Debbo il primo a Fortunato Laudendi (www.lagazzettadeglientilocali.it). Come tutti sanno, le Province sono enti inutili e costosi: sistemazione di politici, amici, clienti e parenti di politici; ghiotte occasioni di affari illeciti. Perciò si propone la loro eliminazione da una vita. Ora che non c’è una lira, B&C si erano decisi: aboliamole. Per carità, ci va tempo, ci va una legge costituzionale (vero) ma lo faremo; giuriamo che lo faremo. Solo che il presidente della Provincia di Treviso e presidente dell’Unione delle province del Veneto, Leonardo Muraro, nel corso di un convegno cui partecipavano Tremonti e Bossi, ha spiegato che, al posto delle Province ci saranno “enti d’area vasta” con un presidente a elezione diretta e un consiglio composto da rappresentanti della regione di appartenenza e dai sindaci dei comuni compresi nel nuovo ente. Calderoli è d’accordo: “Ci sarà un ente intermedio tra Regione e Comune”. Insomma, quello che B&C aboliscono è il nome di Provincia; per il resto, soldi, poltrone, clientelismi e affarucci vari resteranno al loro posto.

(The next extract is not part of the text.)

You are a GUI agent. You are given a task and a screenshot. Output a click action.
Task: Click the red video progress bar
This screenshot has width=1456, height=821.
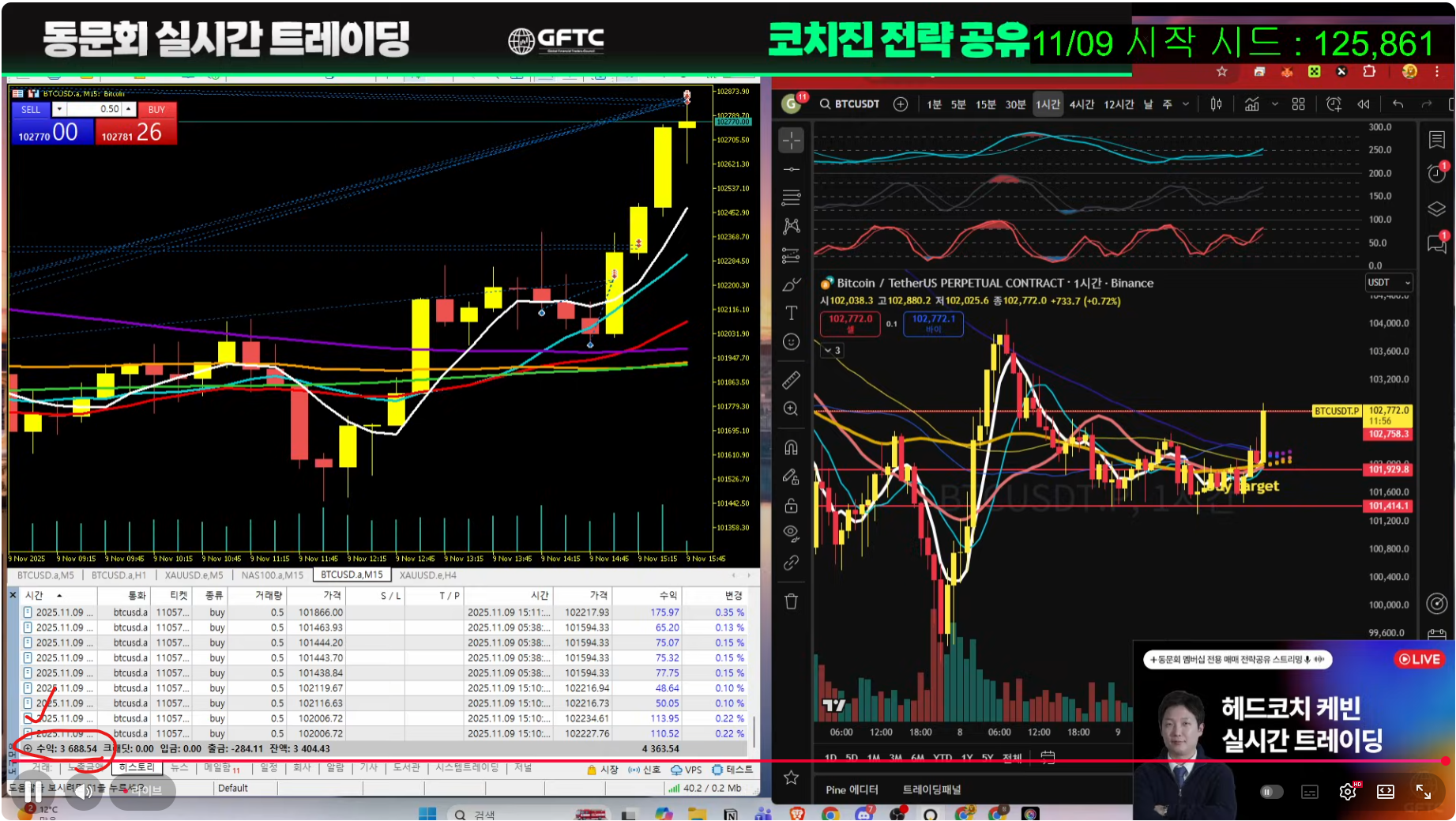pos(711,761)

Secondo esempio. B&C hanno detto ai cittadini che non solo loro sono chiamati a grandi sacrifici per il salvataggio del paese. Anche la politica contribuirà: tagliando gli enti inutili (come si è visto); e decurtando i redditi dei suoi adepti. E infatti l’originario art. 13 comma 2 della manovra diceva: l’indennità parlamentare (5.486 euro mensili più diaria e rimborsi spese – che non sono toccati – per altri 7.193 euro) è ridotta del 50 per cento per i parlamentari che svolgano qualsiasi attività lavorativa per la quale sia percepito un reddito uguale o superiore al 15 per cento dell’indennità medesima. Insomma, qualche parlamentare avrebbe rinunciato a 2.743 euro al mese. Adesso però c’è un art. 13 tutto nuovo (emendamento del governo): la riduzione dell’indennità… si applica in misura del 20 per cento per la parte (di reddito derivante da attività lavorativa) eccedente i 90 mila euro e fino a 150 mila euro, in misura del 40 per cento per la parte eccedente i 150 mila euro. Insomma da una riduzione misera si passa – secondo i casi – a nessuna riduzione, a riduzione miserrima, a riduzione inferiore (40% e non 50%) a quella originariamente prevista. Il tutto in via provvisoria perché (questa è un’altra perla), dopo il 2013, non ci sarà nessuna riduzione. Insomma, questa gente pagherà, in media e mal contati, 30 mila euro per uno in 2 anni e poi tanti saluti. Eccoli i “tagli ai costi della politica”.

Adesso: la presa per il c…, termine che pare essere stato sdoganato da B., funzionerà solo per gli italiani o anche per la Ue? E, se gli altri paesi non ci cascheranno, i soldi ce li daranno lo stesso? Se non in prigione (ma B. e qualche altro magari ci finiranno lo stesso) li mandiamo almeno in esilio?